NOTE.—How one of the leading British statesmen, Lord Kitchener, regarded the role of Belgium in the event of an European war, prior to the outbreak of the present hostili-


ties, is set forth in an interview of Mrs. J. S. Erskine to The World, published in that paper's issue of August 30, 1914, which has come to my knowledge only during the process of proof-reading. The following passages are of particular interest:

Mrs. J. S. Erskine, widow of a former captain of the Tenth Royal Hussars, who was for a time attached to the staff of Lord Kitchener, now English War Secretary, has given to The World an interview in which she discusses the chief of the English war department at short range.


"It was the habit of the officers and their wives to play 'the game of war' in times of peace. This consisted of taking a map and, after sides had been chosen, sticking flags in the map, showing the advance and retreat of troops. One day a big European war was suggested and Lord Kitchener was enlisted as umpire.

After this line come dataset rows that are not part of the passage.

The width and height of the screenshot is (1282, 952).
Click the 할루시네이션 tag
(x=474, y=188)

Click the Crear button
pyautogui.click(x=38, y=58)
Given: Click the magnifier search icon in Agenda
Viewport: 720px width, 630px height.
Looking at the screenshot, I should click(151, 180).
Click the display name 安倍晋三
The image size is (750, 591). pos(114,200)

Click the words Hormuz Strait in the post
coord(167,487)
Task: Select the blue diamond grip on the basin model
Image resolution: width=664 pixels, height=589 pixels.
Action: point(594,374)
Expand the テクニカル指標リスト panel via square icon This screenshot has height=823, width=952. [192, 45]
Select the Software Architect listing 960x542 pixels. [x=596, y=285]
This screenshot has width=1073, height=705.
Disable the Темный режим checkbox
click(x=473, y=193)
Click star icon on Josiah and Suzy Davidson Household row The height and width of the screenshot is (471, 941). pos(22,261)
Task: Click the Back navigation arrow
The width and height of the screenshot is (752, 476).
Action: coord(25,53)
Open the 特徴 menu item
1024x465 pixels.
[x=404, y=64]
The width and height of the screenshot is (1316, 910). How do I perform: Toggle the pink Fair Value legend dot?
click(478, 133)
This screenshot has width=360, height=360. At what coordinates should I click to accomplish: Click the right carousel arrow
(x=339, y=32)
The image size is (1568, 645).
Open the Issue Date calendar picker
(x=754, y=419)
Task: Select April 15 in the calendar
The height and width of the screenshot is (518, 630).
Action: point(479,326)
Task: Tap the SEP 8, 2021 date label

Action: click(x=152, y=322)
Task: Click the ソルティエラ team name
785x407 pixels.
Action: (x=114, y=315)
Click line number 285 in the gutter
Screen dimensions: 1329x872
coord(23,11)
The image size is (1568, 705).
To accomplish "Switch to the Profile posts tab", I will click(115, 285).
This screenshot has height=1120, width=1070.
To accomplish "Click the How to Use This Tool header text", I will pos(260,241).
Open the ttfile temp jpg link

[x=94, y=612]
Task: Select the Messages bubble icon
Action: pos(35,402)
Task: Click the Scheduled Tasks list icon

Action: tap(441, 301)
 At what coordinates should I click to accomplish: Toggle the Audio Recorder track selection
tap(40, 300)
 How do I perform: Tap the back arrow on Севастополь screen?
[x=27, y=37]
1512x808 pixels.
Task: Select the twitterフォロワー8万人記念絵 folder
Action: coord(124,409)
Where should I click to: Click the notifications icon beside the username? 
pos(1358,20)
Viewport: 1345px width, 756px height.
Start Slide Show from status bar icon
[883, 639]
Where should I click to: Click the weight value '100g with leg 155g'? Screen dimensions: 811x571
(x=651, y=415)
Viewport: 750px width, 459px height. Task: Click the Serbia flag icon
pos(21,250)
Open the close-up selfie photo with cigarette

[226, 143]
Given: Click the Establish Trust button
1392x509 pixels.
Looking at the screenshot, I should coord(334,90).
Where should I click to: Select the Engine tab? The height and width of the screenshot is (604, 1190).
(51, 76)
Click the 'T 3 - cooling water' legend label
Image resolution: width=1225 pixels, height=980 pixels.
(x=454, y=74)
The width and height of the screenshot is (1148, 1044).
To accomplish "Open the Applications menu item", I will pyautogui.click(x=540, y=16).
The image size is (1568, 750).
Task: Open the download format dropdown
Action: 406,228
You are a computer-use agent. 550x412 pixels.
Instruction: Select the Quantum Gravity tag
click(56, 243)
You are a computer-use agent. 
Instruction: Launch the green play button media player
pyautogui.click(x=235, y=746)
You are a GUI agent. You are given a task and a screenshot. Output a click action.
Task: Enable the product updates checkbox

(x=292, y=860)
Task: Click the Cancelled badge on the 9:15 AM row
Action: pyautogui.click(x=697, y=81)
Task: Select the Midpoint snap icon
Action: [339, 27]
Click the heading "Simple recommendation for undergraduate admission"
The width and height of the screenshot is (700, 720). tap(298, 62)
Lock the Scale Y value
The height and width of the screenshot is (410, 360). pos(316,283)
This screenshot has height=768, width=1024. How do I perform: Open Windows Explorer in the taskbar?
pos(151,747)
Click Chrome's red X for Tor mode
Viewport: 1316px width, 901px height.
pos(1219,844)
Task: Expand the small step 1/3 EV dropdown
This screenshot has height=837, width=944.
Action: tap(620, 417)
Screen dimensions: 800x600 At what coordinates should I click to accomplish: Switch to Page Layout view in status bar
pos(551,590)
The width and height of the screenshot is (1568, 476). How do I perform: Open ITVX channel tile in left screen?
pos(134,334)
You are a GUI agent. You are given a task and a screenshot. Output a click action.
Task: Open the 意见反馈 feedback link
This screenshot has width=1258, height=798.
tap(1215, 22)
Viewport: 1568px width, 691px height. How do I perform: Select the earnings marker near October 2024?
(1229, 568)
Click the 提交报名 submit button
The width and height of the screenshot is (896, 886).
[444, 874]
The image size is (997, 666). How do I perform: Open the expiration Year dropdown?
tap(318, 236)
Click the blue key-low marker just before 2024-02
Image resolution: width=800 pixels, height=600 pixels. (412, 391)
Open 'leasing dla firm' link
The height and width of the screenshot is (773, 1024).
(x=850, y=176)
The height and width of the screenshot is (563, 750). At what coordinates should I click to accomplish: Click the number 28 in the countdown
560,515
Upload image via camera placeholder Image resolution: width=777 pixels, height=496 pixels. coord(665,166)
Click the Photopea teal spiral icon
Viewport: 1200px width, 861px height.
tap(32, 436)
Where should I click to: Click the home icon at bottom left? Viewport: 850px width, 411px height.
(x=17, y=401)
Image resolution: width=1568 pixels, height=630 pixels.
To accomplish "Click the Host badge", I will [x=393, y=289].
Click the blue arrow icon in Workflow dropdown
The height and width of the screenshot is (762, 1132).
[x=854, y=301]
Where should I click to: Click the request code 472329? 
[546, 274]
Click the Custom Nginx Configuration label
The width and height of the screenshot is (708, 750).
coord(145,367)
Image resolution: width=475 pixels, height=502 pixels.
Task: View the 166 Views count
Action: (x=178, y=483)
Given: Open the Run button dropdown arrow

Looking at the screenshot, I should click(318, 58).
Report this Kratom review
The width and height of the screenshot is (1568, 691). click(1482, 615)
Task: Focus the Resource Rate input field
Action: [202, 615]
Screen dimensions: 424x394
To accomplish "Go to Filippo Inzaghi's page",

"I played England in a war with Germany," said Mrs. Erskine, "and accidentally planted my flags on Belgium soil. Cries that this was neutral territory were immediately raised, but Lord Kitchener backed me up. 'That's just what she ought to do,' he said. 'If ever there is a war with Germany that is what the English will do unless the Germans do it first.' 'You forget the treaty of London,' some one said. 'No,' he shot back, 'Bismarck was a statesman. He signed to something that would be for the future good of his country. War knows nothing about the future good. It is only the present that appeals to the warrior and any clever commander knows that the best way to get from Germany to France is through Belgium.'

"'Then what will happen?' I asked. I meant what would happen should Germany invade Belgium.

"'That is in the lap of the gods,' was his reply. 'But I'll tell you what I think would happen. Germany would win the first round. After that she would be out-manoeuvred.'

"Picking up one of the little flags he said he thought Ostend would be a good place to land troops, but reconsidered and decided on a point south of Dunkirk."